» **Work task**: Only the lines from the one that includes "Close the Creating a new field panel" through the last line below belong in the reply, copied exactly and without pictures.

» **Supplied data**:

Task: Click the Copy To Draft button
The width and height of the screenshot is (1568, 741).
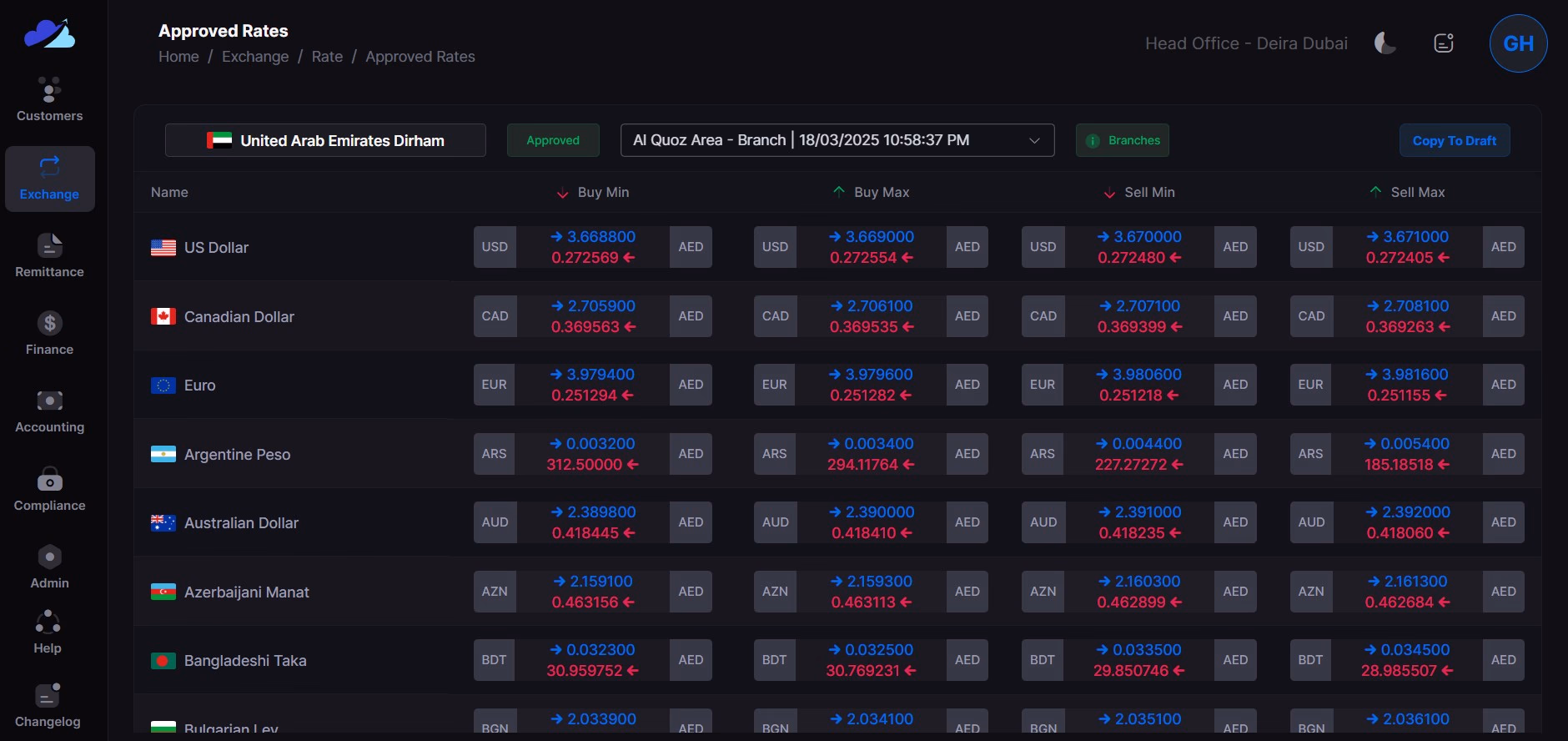Action: (x=1454, y=140)
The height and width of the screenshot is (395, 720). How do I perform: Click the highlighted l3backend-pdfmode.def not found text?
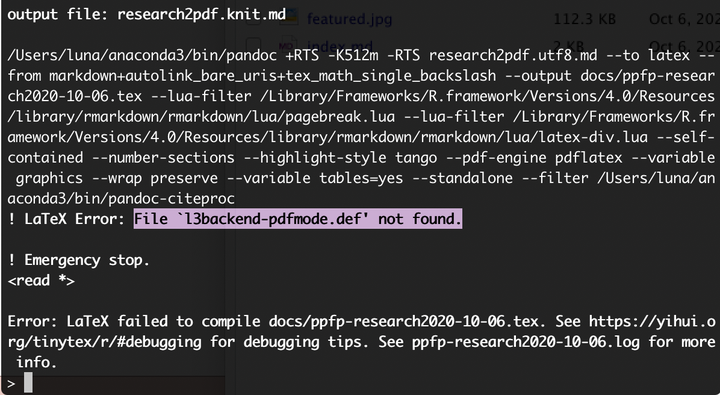[x=298, y=219]
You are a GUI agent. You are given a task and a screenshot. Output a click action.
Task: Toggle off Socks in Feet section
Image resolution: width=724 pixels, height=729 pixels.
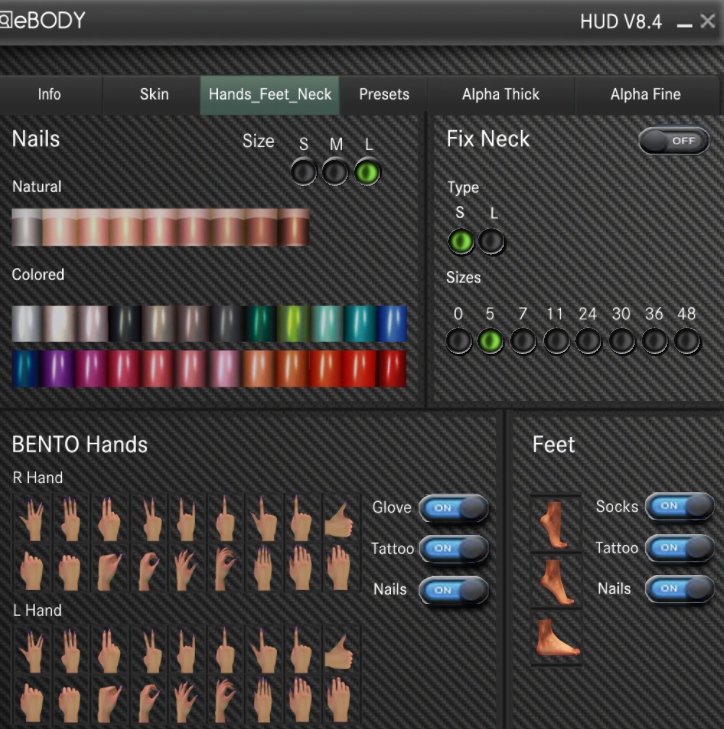click(680, 506)
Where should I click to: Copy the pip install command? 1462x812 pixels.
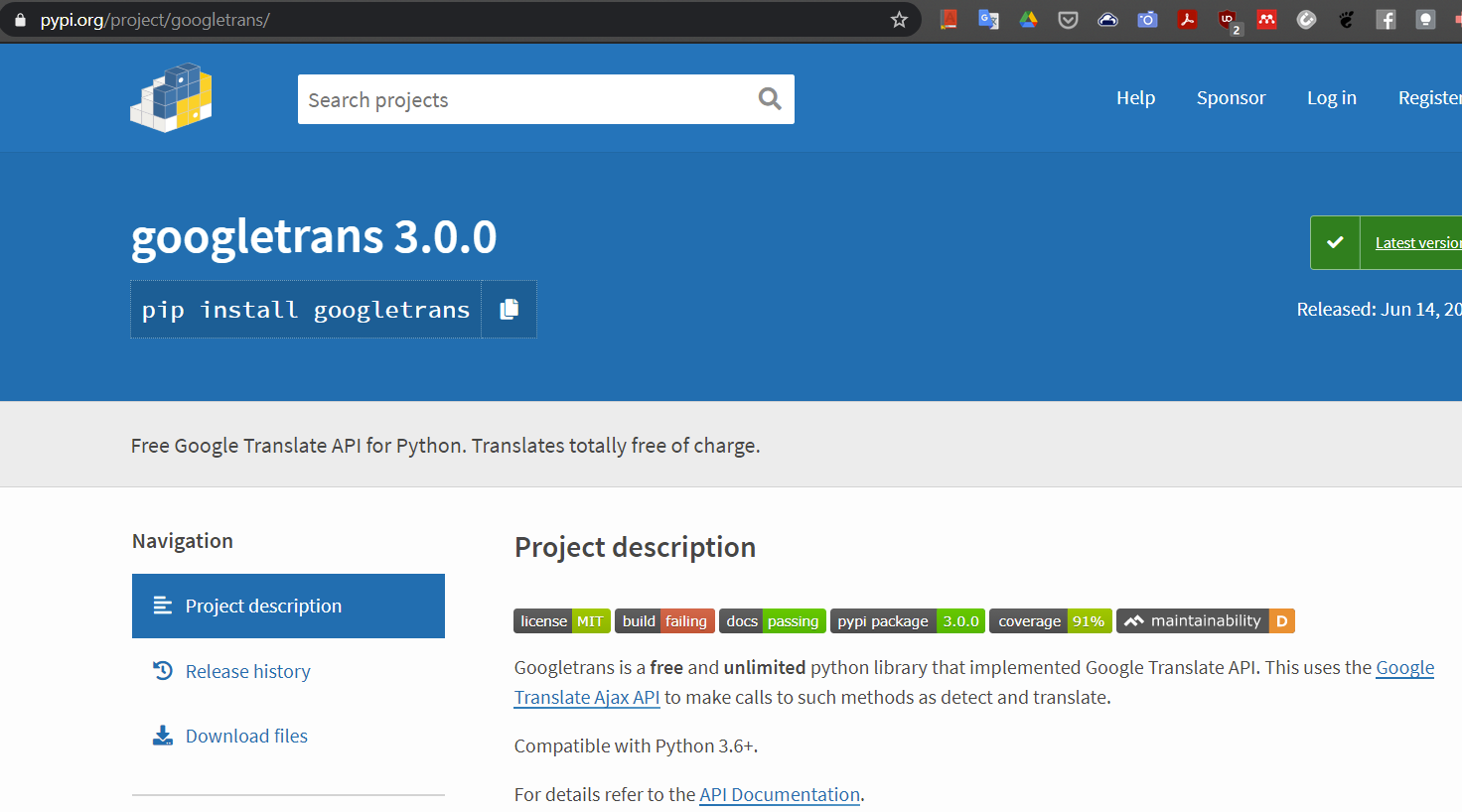point(509,309)
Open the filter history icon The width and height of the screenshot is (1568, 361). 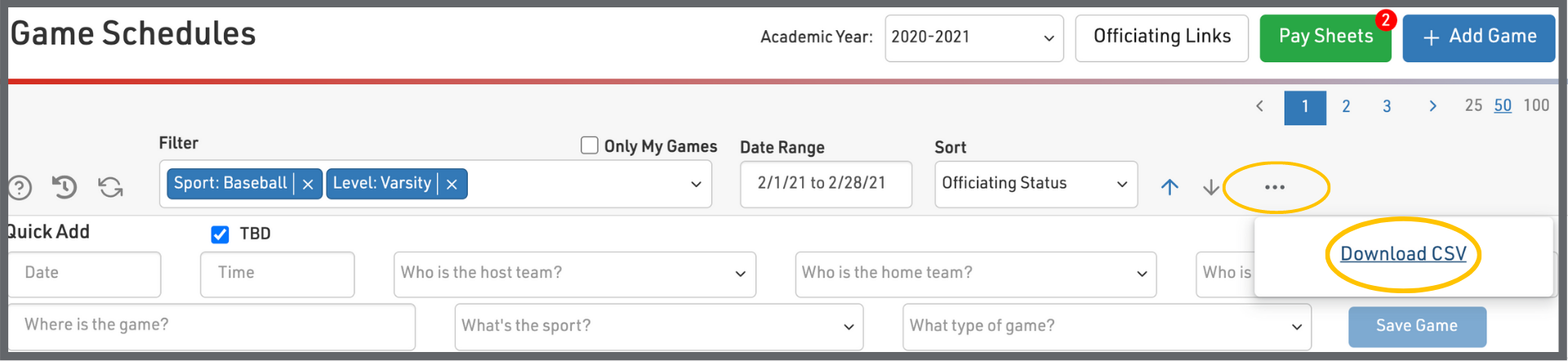point(65,187)
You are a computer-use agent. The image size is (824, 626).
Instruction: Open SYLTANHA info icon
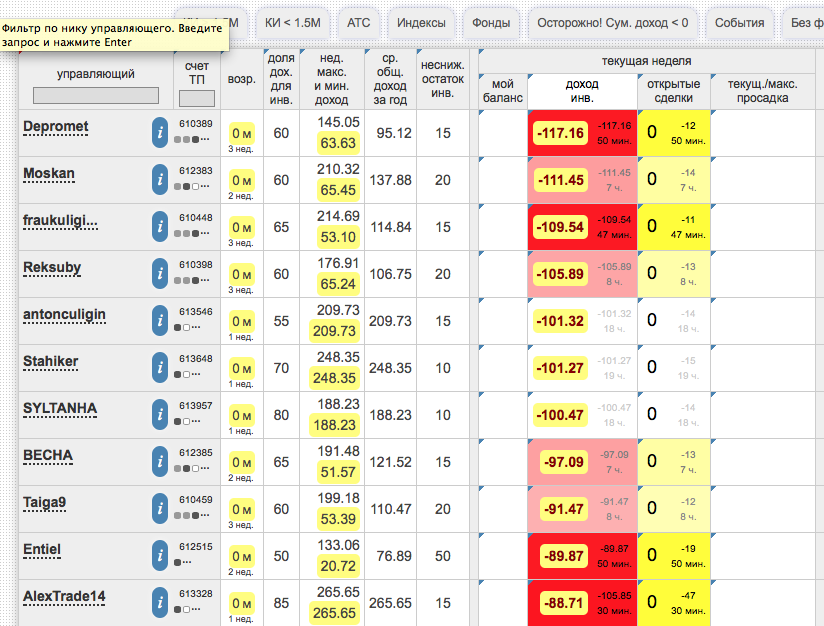(160, 415)
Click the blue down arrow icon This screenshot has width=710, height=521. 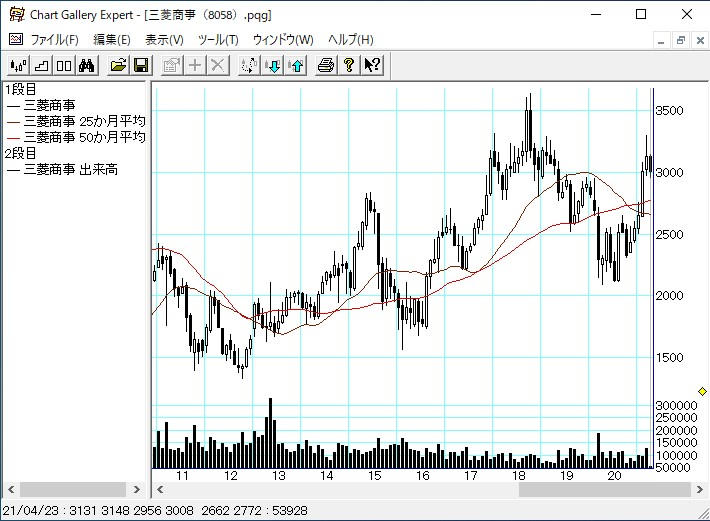273,66
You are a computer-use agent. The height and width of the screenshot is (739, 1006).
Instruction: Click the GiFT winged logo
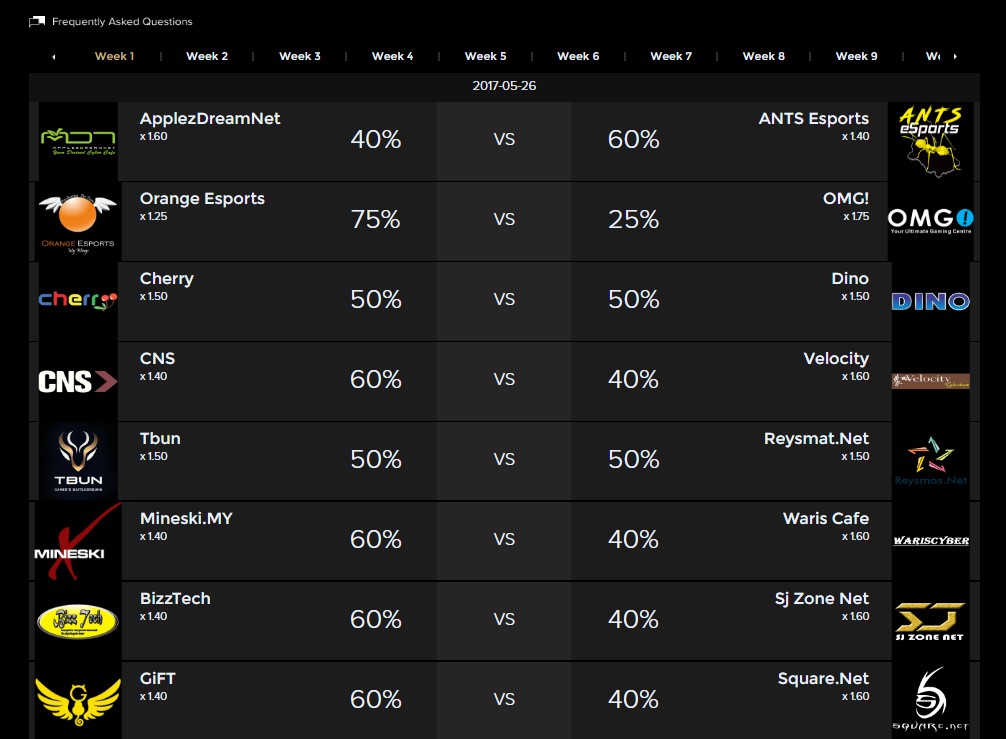(78, 701)
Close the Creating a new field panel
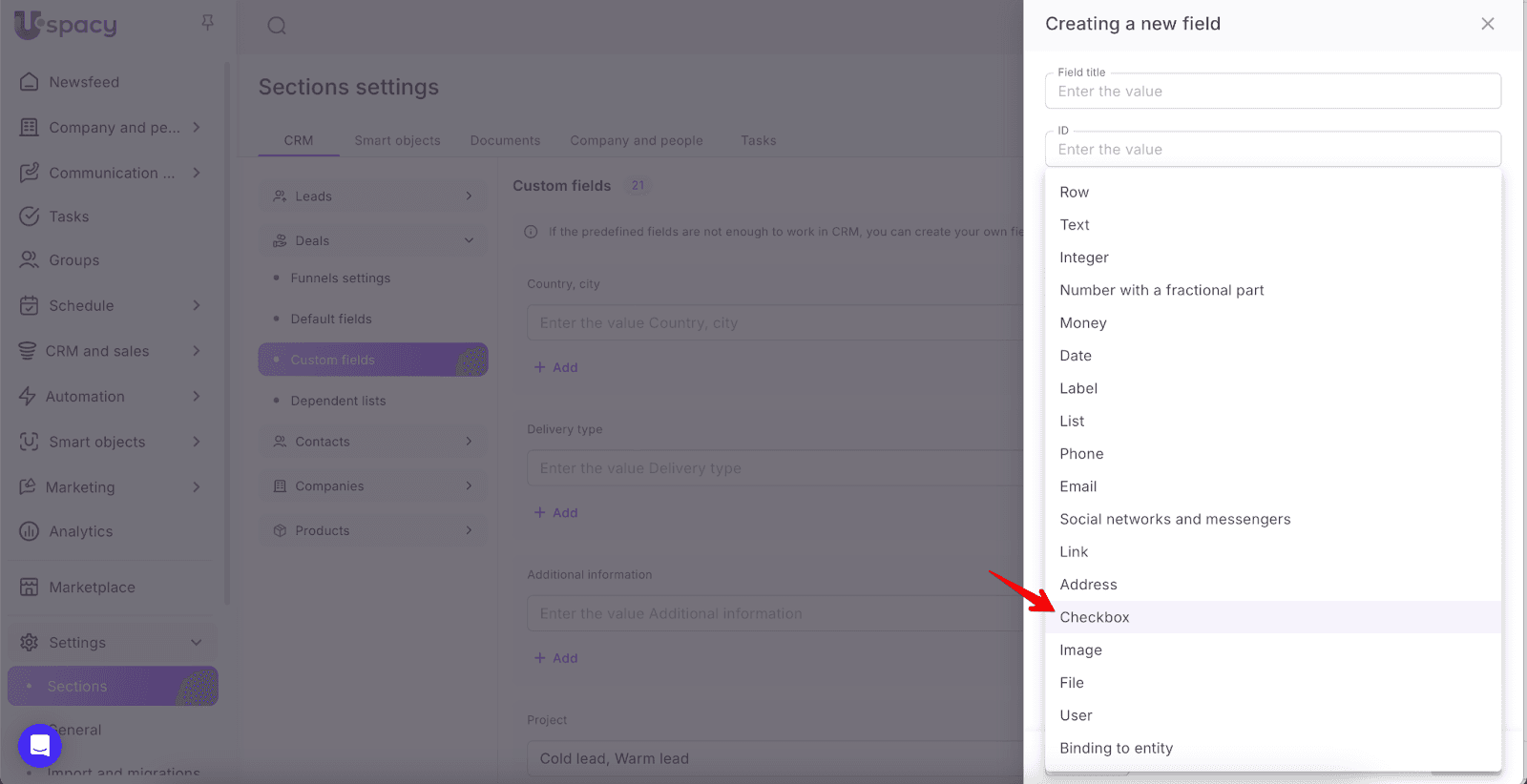Screen dimensions: 1527x784 [1487, 24]
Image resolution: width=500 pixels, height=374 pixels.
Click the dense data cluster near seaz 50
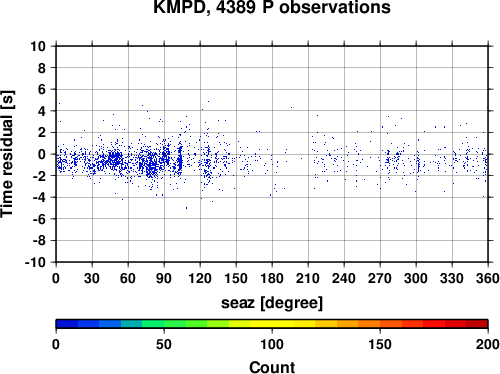coord(115,158)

» **Answer space**:
Close the Creating a new field panel
Screen dimensions: 1527x784 [1487, 24]
Image resolution: width=500 pixels, height=374 pixels.
Click the dense data cluster near seaz 50
coord(115,158)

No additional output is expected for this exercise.